Costs of the hearing

46.—(1) Where a principal hearing, a review hearing or a restoration hearing is to be held, a party may serve on the other party, and on the secretary, a schedule of costs or expenses relating to or connected with that hearing no less than 24 hours before the date of the hearing.

(2) After announcing the Committee’s decision, the chair may invite representations as to whether costs or expenses should be assessed against either party.

(3) After hearing any representations from the parties, the Committee may, if it thinks fit and having regard to the party’s ability to pay, order that a party pay by a specified date all or part of the costs or expenses relating to the hearing incurred by the other party.

(4) Where the Committee orders a party to pay costs or expenses, the chair may—

(a)summarily assess the costs or expenses to be paid; or

(b)require the parties to agree either the figure for the costs or expenses to be awarded or for those costs or expenses to be assessed by a person appointed by the secretary.

(5) Where a person is appointed by the secretary in accordance with paragraph (4)(b), that person must also determine how the costs of the assessment are to be apportioned.

Notes and transcripts of hearings

47.—(1) Subject to paragraph (3), the Committee must arrange for all hearings to be recorded in writing or electronic form.

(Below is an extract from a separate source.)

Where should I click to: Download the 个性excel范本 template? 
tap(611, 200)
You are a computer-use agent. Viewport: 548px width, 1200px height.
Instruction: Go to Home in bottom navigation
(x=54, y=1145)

(2) Any party to the proceedings must, on application to the Committee and on payment of any fee determined by the Council under article 65(1) of the Order, be furnished with a transcript of the record of any part of the hearing at which the party was entitled to be present.

(3) The private deliberations of the Committee must not be recorded.

(1)

1983 c.20. “Mental disorder” is defined in section 1(2) as any disorder or disability of the mind.